**Given task 1:** Can you copy out the rows verbatim, from the line containing "Priza Inteligenta, Compatibila" through the line containing "Telecomanda programabila Superior", including both of those lines and nothing else?

**Provided text:**
Kubernetes: A Game Changing Tool

Richard nadar
4 min readDec 30, 2020

What is Kubernetes?

Kubernetes, also known as K8s, is an open-source system for automating deployment, scaling, and management of containerized applications.

Kubernetes clusters can span hosts across on-premise, public, private, or hybrid clouds. For this reason, Kubernetes is an ideal platform for hosting cloud-native applications that require rapid scaling, like real-time data streaming through Apache Kafka.

How Industries are using Kubernetes:

Since its inception, Kubernetes has been a project that has enjoyed great recognition and has always had a lot of impact, but in recent months its influence has been consolidated based on different factors.

The community has grown considerably. Google and Red Hat are the biggest contributors, but there is also Meteor, CoreOS, Huawei, Mesosphere and many more.

In addition, Kubernetes is no longer perceived as something new to experiment with, it is gaining enough credit to be used more and more in production. In fact, by 2019, this platform was in production in 78% of the companies. One year earlier, in 2018, it was in 58%. Companies such as Tinder, Reddit, New York Times, Airbnb or Pinterest have integrated this technology into their services.

Companies are looking to develop applications, and containers and open source are becoming very important, as they realize that Kubernetes is the first step to create modern scalable applications.

Kubernetes is a system that can be used to efficiently implement applications. As a result, it can help companies save money by using less labor to manage their IT infrastructure.

Kubernetes offers these capabilities to a business:

  • Multi-cloud flexibility: As more enterprises run on multi-cloud platforms, they benefit from Kubernetes, as it easily runs any application on any public cloud service or a combination of public and private clouds.

**Given task 2:** According to the Kubernetes article, what percentage of companies had the platform in production by 2019?

**Given information:**
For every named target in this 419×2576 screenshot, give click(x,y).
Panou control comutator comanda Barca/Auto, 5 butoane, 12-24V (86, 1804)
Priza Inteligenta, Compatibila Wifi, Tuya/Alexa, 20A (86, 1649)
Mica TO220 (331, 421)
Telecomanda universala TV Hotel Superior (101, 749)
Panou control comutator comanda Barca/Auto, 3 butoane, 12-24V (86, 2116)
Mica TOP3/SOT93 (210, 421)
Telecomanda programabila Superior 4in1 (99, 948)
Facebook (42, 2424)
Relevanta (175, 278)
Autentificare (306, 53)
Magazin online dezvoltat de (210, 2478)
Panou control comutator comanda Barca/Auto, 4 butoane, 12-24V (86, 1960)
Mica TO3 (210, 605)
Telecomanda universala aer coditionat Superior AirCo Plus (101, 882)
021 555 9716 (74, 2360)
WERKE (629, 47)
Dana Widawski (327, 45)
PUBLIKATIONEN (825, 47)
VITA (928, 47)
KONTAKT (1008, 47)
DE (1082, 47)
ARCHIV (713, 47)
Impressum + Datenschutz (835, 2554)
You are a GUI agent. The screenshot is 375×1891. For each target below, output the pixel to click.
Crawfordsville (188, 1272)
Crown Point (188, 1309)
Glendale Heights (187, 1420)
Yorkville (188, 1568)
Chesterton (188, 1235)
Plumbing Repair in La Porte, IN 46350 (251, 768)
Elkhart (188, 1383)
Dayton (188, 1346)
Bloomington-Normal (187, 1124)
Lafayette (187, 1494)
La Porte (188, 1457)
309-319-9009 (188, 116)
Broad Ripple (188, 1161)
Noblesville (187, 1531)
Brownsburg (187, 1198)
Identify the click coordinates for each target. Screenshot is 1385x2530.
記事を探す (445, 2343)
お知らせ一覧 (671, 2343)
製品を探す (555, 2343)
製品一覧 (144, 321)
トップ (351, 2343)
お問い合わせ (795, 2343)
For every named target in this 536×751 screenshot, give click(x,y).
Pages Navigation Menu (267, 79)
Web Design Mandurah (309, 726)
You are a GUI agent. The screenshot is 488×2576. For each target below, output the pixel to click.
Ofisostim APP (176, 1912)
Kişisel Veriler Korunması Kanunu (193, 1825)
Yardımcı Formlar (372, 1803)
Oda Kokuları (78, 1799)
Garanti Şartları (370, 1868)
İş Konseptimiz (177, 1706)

**Response 1:**
Priza Inteligenta, Compatibila Wifi, Tuya/Alexa, 20A (86, 1649)
Mica TO220 (331, 421)
Telecomanda universala TV Hotel Superior (101, 749)
Panou control comutator comanda Barca/Auto, 3 butoane, 12-24V (86, 2116)
Mica TOP3/SOT93 (210, 421)
Telecomanda programabila Superior 4in1 (99, 948)

**Response 2:** 78%